Situations in Which Genetic Counseling Should Be Proposed

I. Pregnant women
 Positive family history for nonsyndromic CH
  Dyshormonogenesis (previously affected child) (1/+++)
  Dysgenesis (at least one member of the family) (2/++0)
 Positive family history of syndromic CH with:
  Neurological disorders, including unexplained intellectual impairment
  Deafness
  Congenital heart disease, surfactant deficiency syndrome
  Cleft palate
  Kidney malformations
  Any sign of Albright hereditary osteodystrophy (GNAS mutation) (1/++0)
  Unexplained abnormality of T4, T3, or TSH levels in family members (mild forms of CH) (2/++0)

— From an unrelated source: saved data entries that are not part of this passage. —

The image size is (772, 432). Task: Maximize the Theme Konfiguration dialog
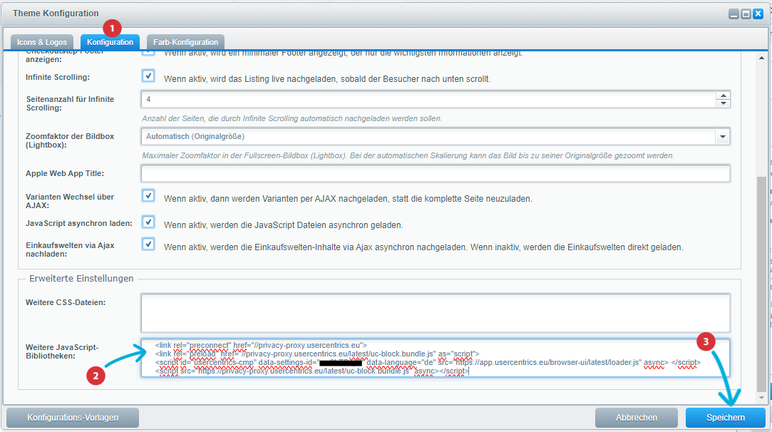(746, 14)
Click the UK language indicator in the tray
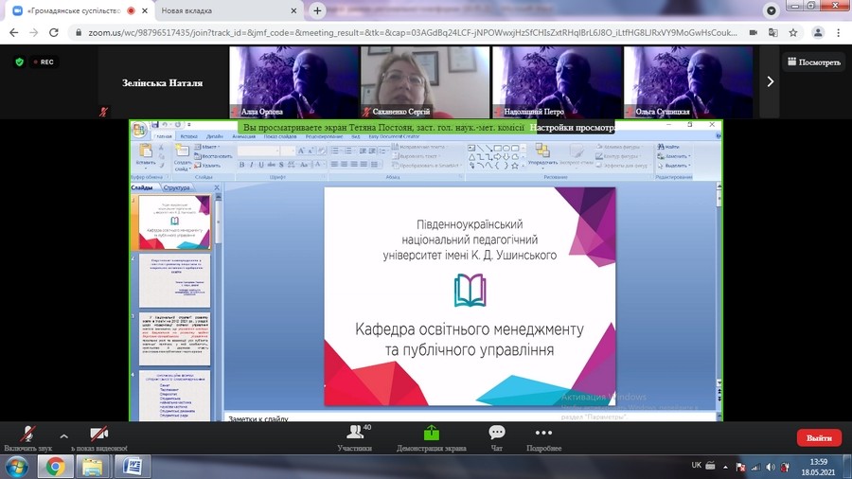The width and height of the screenshot is (852, 479). 697,466
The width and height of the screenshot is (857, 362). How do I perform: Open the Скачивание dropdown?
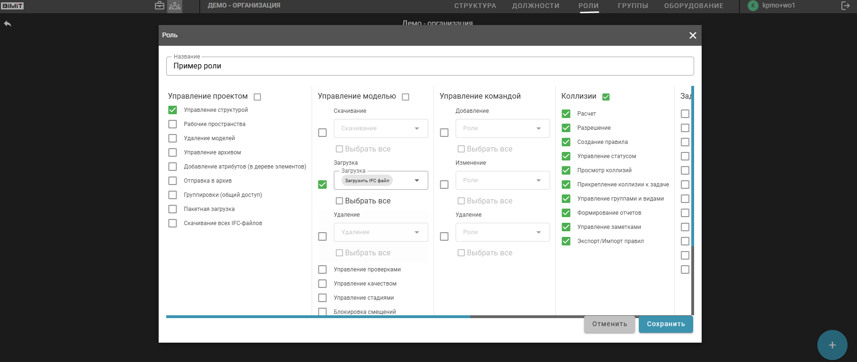[381, 128]
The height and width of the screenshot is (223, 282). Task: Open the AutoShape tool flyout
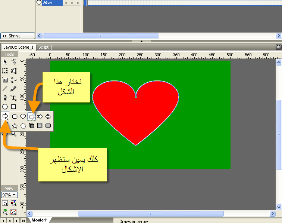pyautogui.click(x=5, y=116)
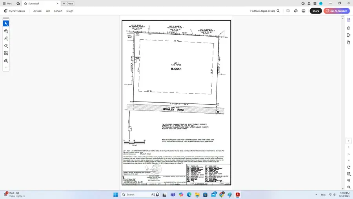Rotate the page view clockwise
The image size is (353, 199).
pyautogui.click(x=349, y=167)
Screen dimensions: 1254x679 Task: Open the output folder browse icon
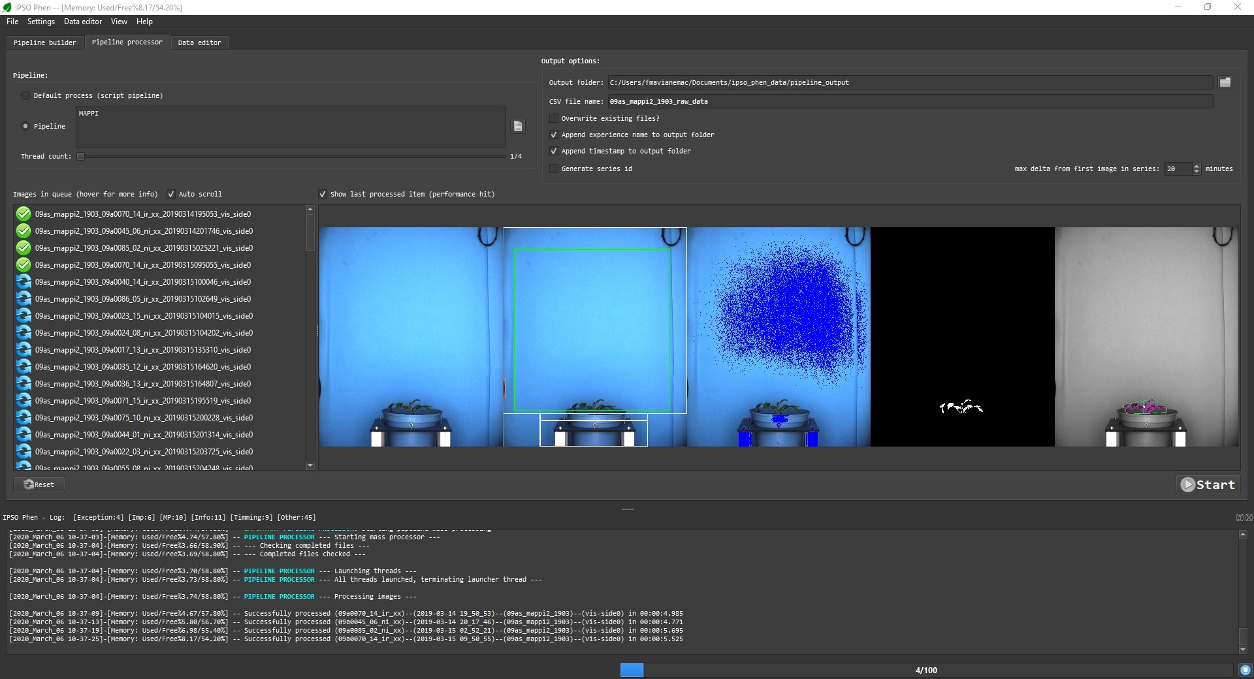click(x=1225, y=82)
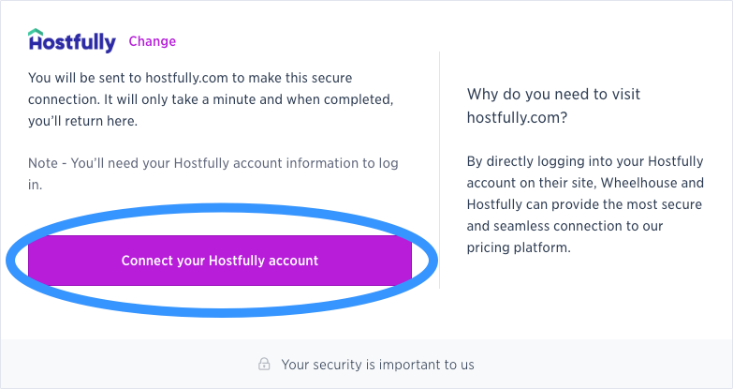The width and height of the screenshot is (733, 389).
Task: Click the 'connection. It will only take a minute' line
Action: pyautogui.click(x=211, y=99)
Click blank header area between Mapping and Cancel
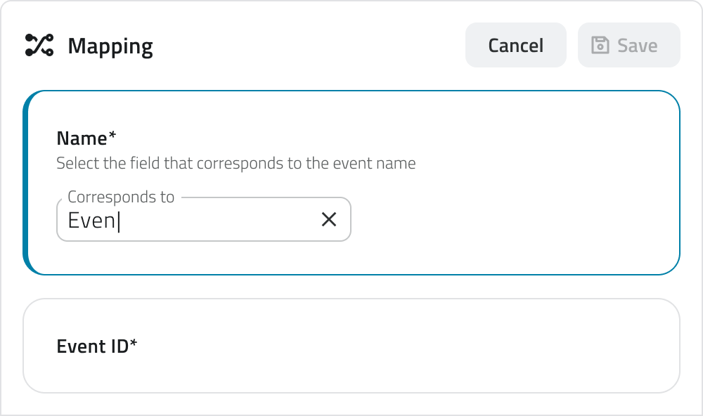Viewport: 703px width, 416px height. [x=309, y=46]
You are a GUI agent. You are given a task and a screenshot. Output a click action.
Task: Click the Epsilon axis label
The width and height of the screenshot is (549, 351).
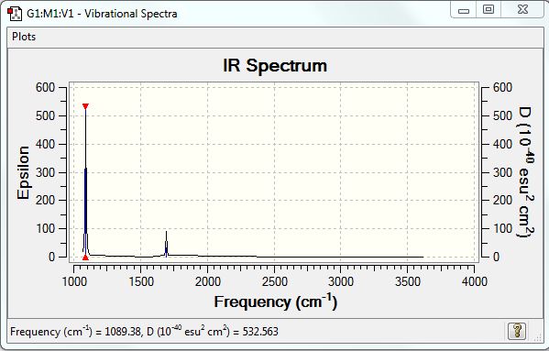coord(24,172)
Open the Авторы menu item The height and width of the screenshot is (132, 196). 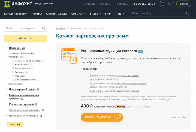point(37,14)
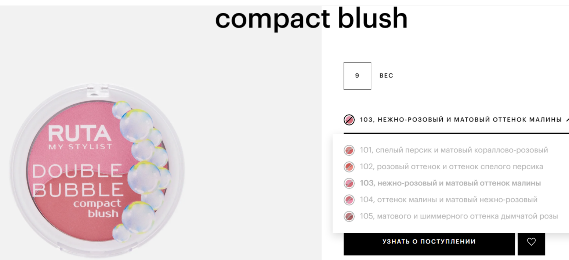Choose "102, розовый оттенок и оттенок спелого персика"
569x260 pixels.
click(x=451, y=167)
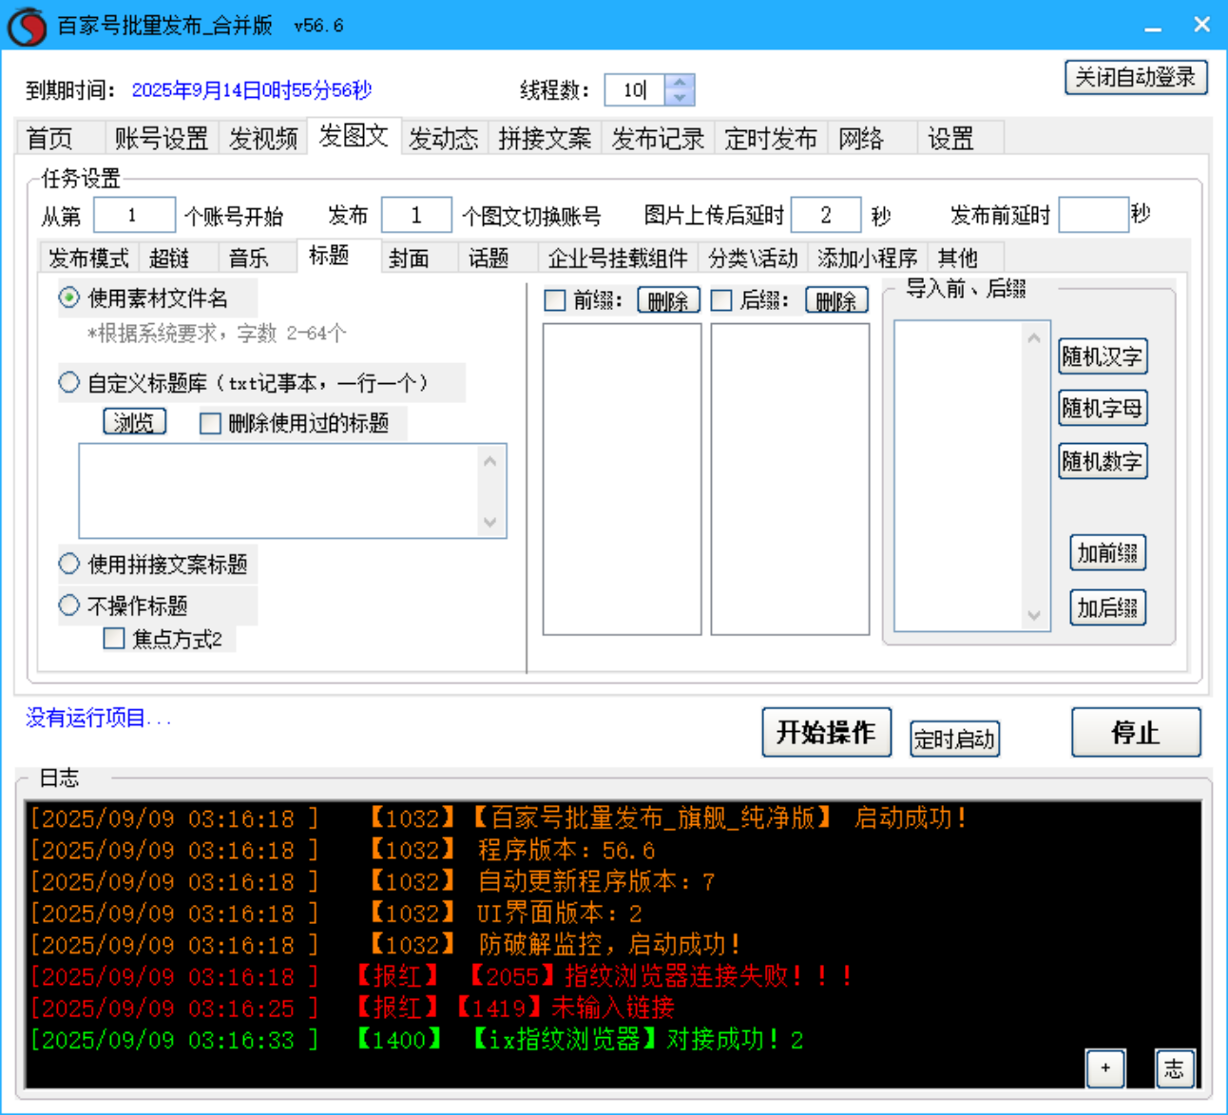Enable 删除使用过的标题 option
The width and height of the screenshot is (1228, 1115).
(210, 423)
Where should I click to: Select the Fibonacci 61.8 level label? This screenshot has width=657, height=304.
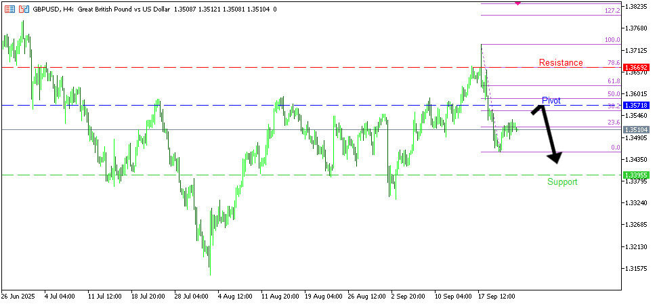click(614, 81)
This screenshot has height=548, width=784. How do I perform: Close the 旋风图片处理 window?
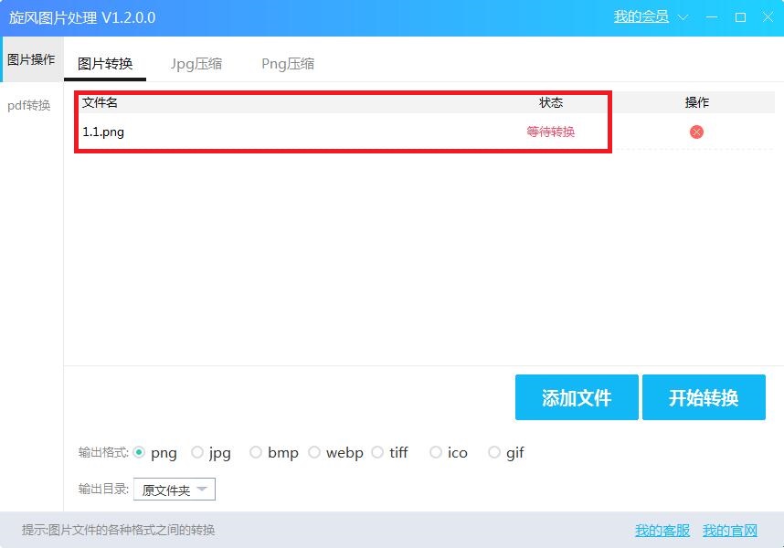768,17
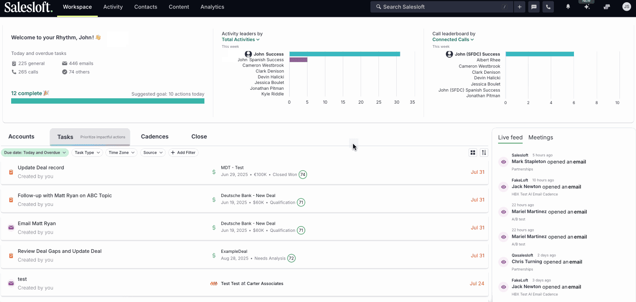Screen dimensions: 636x302
Task: Toggle the eye icon on Jack Newton's email event
Action: click(x=503, y=187)
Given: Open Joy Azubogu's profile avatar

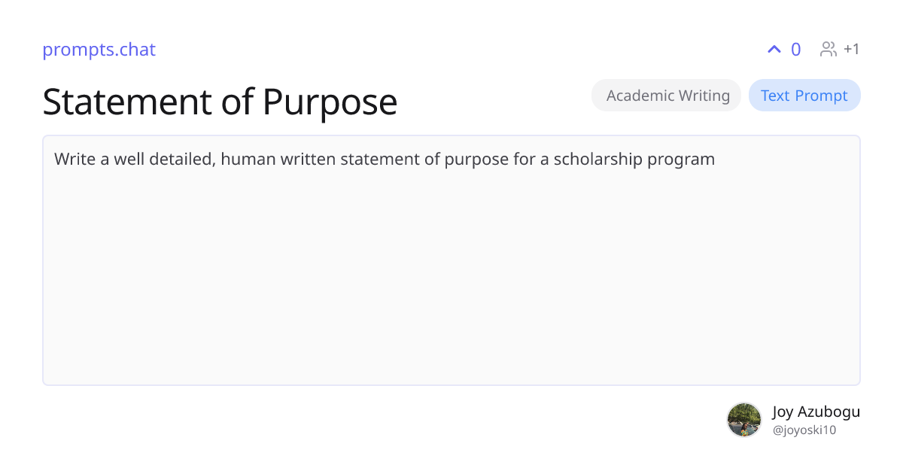Looking at the screenshot, I should tap(744, 420).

II. Infant or child with CH (2/++0)
 Subject with
  Deafness
  Neurological signs (hypotonia, choreoathetosis, intellectual disability)
  Lung disorders (surfactant deficiency syndrome, interstitial lung disease)
  Congenital heart disease
  Cleft palate
  Kidney malformations
  Any sign of Albright hereditary osteodystrophy (GNAS mutation)
 Family history
  Consanguinity
  Kidney malformations
  Deafness
  Specific malformations (as already listed)
  Unexplained intellectual impairment despite adequate treatment of CH in family members
  Any sign of Albright hereditary osteodystrophy (GNAS mutation)

CH, congenital hypothyroidism; T3, triiodothyronine; T4, thyroxine; TSH, thyrotropin.